Saddleback, located in Rangeley, is one of Maine’s tallest mountains, with an elevation of 4,120 feet. Bill and Irene Berry of Farmington bought the resort and 8,000 acres in 2003 and have since put at least $40 million of improvements into it, including the addition of a new base lodge, two new quad chairlifts (similar to the one sought to replace the older Rangeley lift), new trails and glade skiing opportunities, and expanded snowmaking capabilities.

But the resort has operated at a financial deficit since 2008, according to Chris Farmer, the general manager at Saddleback. That’s when real estate sales bottomed out, he said. “The family has had to supplement the operational losses since the real estate turn in 2008,” he said.

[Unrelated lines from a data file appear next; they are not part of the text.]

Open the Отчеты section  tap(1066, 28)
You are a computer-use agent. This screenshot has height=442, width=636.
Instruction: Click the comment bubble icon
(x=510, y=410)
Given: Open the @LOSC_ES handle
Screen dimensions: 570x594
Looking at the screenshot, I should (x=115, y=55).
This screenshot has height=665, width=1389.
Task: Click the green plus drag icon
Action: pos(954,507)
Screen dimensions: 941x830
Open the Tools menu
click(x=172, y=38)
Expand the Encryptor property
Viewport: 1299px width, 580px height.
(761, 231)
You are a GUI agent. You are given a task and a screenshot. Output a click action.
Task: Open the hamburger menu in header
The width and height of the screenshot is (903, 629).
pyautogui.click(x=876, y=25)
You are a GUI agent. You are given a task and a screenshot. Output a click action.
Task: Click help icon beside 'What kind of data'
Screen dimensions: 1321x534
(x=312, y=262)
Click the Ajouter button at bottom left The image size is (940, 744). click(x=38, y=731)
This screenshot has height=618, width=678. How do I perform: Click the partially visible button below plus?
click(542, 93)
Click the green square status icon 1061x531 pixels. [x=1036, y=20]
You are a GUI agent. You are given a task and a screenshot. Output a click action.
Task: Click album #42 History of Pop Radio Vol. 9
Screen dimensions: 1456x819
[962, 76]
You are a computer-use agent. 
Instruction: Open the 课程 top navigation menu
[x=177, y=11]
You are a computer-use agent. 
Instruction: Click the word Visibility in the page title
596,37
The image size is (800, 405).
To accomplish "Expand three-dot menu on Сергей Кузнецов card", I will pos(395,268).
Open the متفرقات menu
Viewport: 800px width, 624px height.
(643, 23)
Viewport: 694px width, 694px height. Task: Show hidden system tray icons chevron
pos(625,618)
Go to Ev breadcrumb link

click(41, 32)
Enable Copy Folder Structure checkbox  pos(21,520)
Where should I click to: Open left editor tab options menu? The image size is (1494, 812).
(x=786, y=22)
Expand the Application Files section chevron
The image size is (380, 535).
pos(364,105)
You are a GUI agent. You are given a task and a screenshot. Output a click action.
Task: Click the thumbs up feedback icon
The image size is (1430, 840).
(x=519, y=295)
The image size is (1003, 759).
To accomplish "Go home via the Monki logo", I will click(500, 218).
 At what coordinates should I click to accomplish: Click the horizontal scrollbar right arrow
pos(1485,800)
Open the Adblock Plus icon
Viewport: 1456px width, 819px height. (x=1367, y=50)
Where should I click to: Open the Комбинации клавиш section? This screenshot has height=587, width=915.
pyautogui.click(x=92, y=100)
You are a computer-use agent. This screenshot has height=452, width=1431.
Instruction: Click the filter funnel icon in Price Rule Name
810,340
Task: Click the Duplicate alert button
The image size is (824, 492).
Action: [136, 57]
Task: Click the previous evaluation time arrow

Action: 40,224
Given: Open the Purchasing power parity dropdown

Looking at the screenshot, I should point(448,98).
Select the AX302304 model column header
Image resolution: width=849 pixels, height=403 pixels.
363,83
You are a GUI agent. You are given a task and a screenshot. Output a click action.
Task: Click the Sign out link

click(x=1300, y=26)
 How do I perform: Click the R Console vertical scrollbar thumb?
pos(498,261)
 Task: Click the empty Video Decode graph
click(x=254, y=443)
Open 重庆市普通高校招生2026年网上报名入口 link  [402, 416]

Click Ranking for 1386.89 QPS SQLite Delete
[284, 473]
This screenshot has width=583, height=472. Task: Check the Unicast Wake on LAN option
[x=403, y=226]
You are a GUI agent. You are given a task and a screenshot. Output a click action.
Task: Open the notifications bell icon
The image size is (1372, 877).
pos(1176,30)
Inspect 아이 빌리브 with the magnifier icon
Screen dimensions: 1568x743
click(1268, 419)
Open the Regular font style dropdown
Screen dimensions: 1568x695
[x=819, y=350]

Both Farmer and Mark Berry said the new lift would bring in more skiers and help the resort become profitable again. While Saddleback routinely scores high in customer satisfaction and has received several national and regional honors, the biggest complaint from skiers has been the Rangeley lift. With only two skiers going up at a time, it often leads to bottlenecks at the base lodge. Even at its age, the lift is safe – “It passed its annual inspections,” said Farmer – but its size limits how many skiers can go up the mountain.

“The perception is that during busy times, we have long lift lines,” said Berry. “It does impact your vacation and your weekend traffic.”

Berry said Saddleback has drawn between 80,000 and 100,000 skiers each year for the last four or five years, but that the traffic has plateaued. “In order to get beyond that plateau, we feel Rangeley needs to be replaced,” he said.

Saddleback is the third-largest employer in Franklin County during the winters, when it employs about 350 people. Farmer said the Facebook post was put up on Monday to let not only skiers know what was happening, but also the employees. “We felt we owed it to them to let them know two weeks in advance what was happening,” he said. “One of our strongest assets is our employees and this community and we felt we needed to be transparent where we are at.”

Since the posting, Berry and Farmer said they have received many positive messages, as well as suggestions on how to raise the money. “We’re optimistic that this will give us an option to make this happen,” said Berry.

News of Saddleback’s dilemma caught the Maine skiing community by surprise. Greg Sweetser, executive director of the Ski Maine Association, said he learned of it from the release. “From the association’s standpoint, we are disappointed to hear that one of the members is having such significant trouble to send out a release containing that information,” he said.

Sweetser said Saddleback is one of four “destination resorts in Maine” for skiers, along with Sugarloaf, Sunday River and Shawnee Peak. “Saddleback is a very important member of the Maine ski industry,” he said. “Like everyone else, I’ll be watching to see what develops.”

Officials at other ski areas are certain Maine’s remaining resorts could handle additional traffic if Saddleback closed. But they don’t want that to happen.

“It would be a huge blow to the area and the industry if Saddleback is not able to open,” said Ethan Austin, the director of marketing at Sugarloaf. “Our first thought is to work with them to see if we can be of any assistance in helping them get the financing they need for the lift.”

Austin said Saddleback provides its own unique experience for skiers. “It offers things no others can,” he said.

The Berry family put the resort and land up for sale in December 2012. It remains for sale. In the meantime, it’s one of the few family-owned ski mountains in the Northeast.

Mark Berry said the a new lift could provide incentive for a new owner to come in.

“It would reinforce the bottom line,” he said. “We’ve talked to a number of suitors and the Rangeley always comes up as the weak link in our operation. We have great snowmaking, an unbelievable variety of trails. The lodge is one of a kind. All the pieces are in place except for Rangeley.”